In terms of sleeping pattern, in line with previous studies [55,96,97] and confirming our hypothesis (H5), the results from this research showed that smartphone-addicted participants were more likely to sleep less than 6 h per day compared to none addicted ones. This might be because smartphone addiction is more likely to result in bedtime procrastination. Bedtime procrastination is a relatively new concept, which is a possible cause for insufficient sleep. The smartphone addicts may find it difficult to stop using phones before going to bed and this may initiate higher levels of bedtime procrastination leading to shorter sleep duration and poorer sleep quality [98]. Further, the blue light emitted by a smartphone may have a negative effect on an individual’s circadian rhythms, leading to negative sleep consequences, such as going to bed later than intended thus reducing overall sleep time [99].
As we expected from our hypothesis (H4), smartphone-addicted participants were also more likely to experience pain in their shoulder (39.2%), eyes (62.2%) and neck (67.7%). Similarly, literature showed that neck and hand pains [100] and visual fatigue [101] were associated with smartphone addiction. Further, smartphone addiction induced neck and shoulder pains may result in musculoskeletal disorders in a long run [102]. Continuous use of a smartphone can also cause defective postures causing pain in different parts of the body [103]. Other studies found that De Quervain tenosynovitis, pain on the wrist, is closely associated with different electronic devices [104]. Texting and chatting on a smartphone have been considered a risk factor for De Quervain tenosynovitis [105]. This finding suggests that smartphone education programs should discuss the physical consequences of smartphone addiction and overuse.
The results supported our hypothesis (H4) that smartphone-addicted participants were more likely to have serious mental illness (30.7%) compared to the non-addicted ones (16.7%).

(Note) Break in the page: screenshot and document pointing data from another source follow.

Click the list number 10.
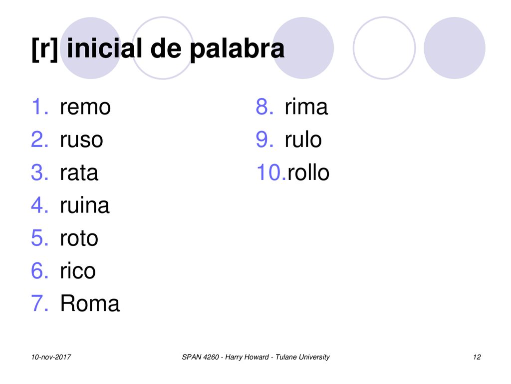 (x=271, y=173)
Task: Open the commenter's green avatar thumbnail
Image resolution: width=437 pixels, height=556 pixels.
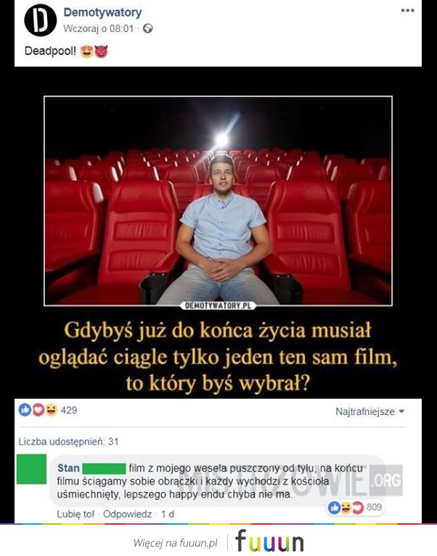Action: (31, 469)
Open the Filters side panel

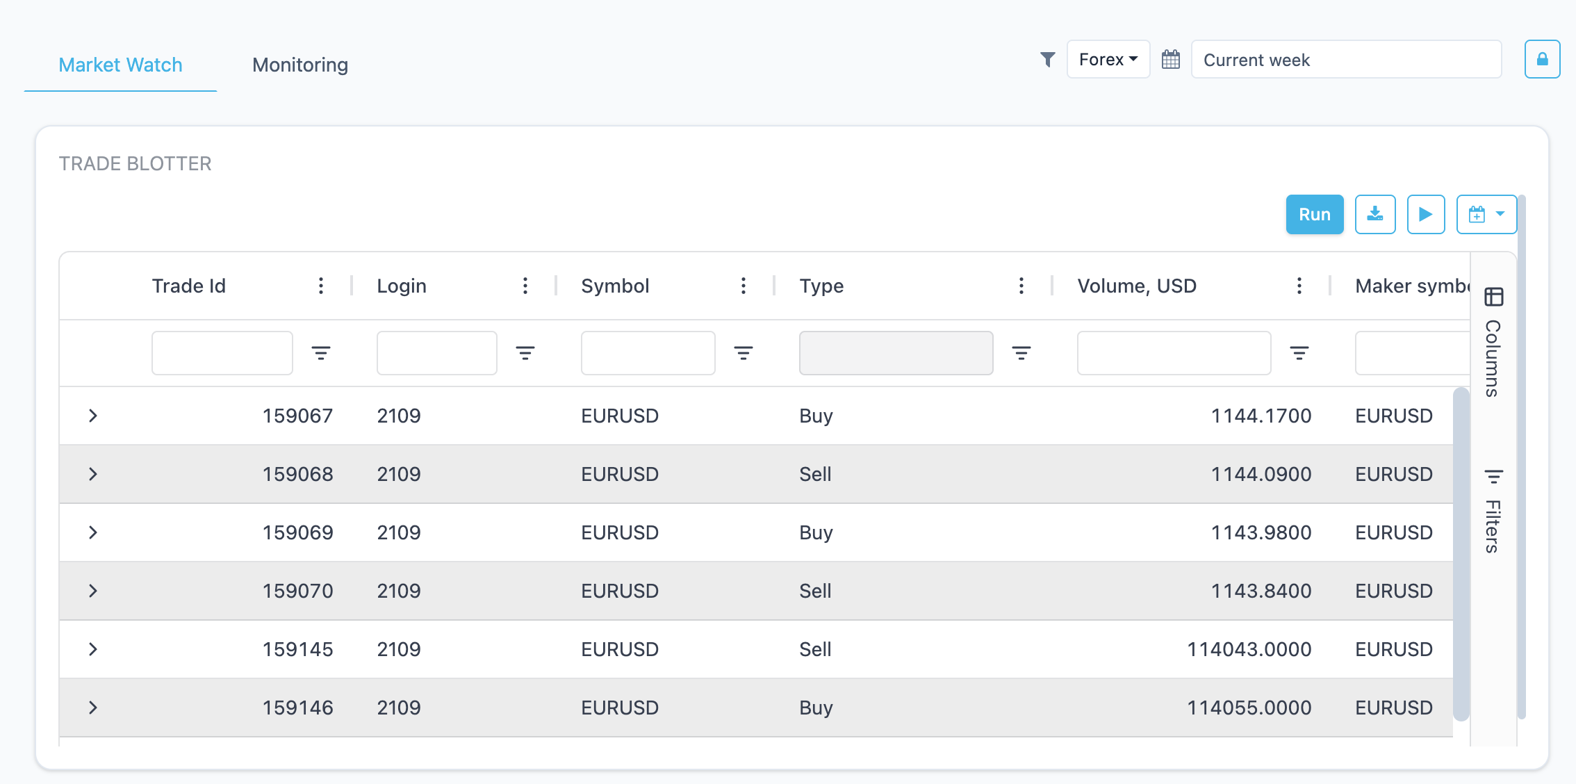(x=1493, y=511)
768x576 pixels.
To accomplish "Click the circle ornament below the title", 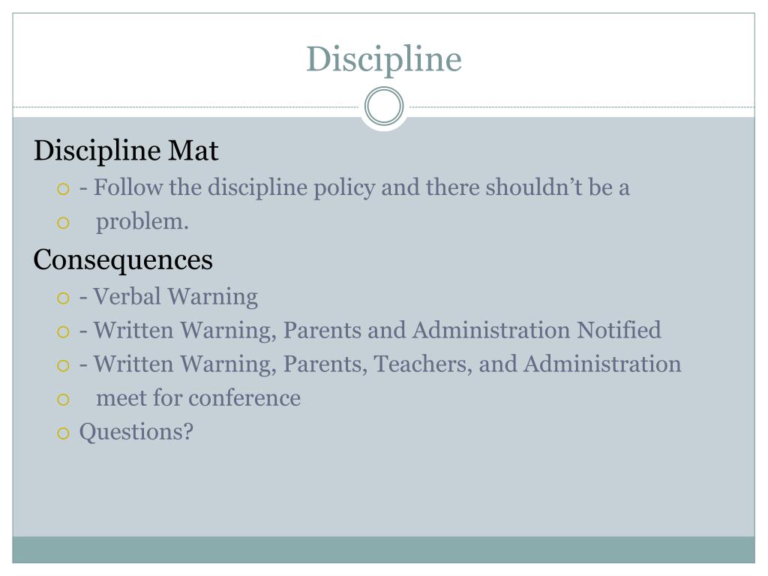I will pos(384,107).
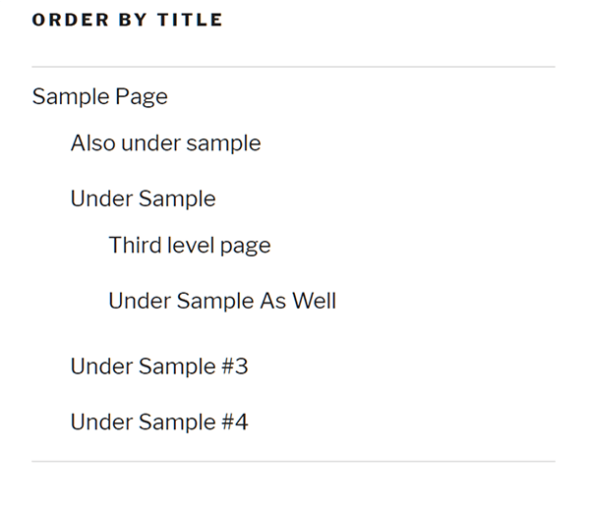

This is in line with the findings of review papers suggesting that stress, anxiety and depression are frequently associated with smartphone addiction [2,9]. Literature suggests that overusing social media, instant messaging, e-mail communication instead of in-person interactions is more likely to lead to social isolation [106] triggering stress, anxiety and depression among young adults [107,108]. Fear of Missing Out (FoMO) could also be an underlying cause of depression and anxiety related to smartphone addiction [109]. Addiction or overuse of a smartphone involves a tendency to check notifications at all times and such behavior patterns can lead to a “reassurance seeking” pathway [2,110,111], that ultimately results in FOMO.

8. Implications

The results of this study have significant implications for decision-makers in terms of the health and academic performance of university students, and highlights factors driving smartphone overuse and addiction among university students. Such findings can assist universities and government organizations to design effective smartphone addiction prevention programs in university settings. As such, the identified factors driving or influencing smartphone addiction overuse and addiction are of significant value for decision-makers in universities.
  • Establish recreational services which encourage university students to engage in other leisure activities than their smartphone;
  • Develop and implement various educational programs which raise awareness about smartphone addiction among university students;
  • Develop policies and guidelines limiting the usage of smartphones during lectures;
  • Establish free and accessible sports facilities in all universities.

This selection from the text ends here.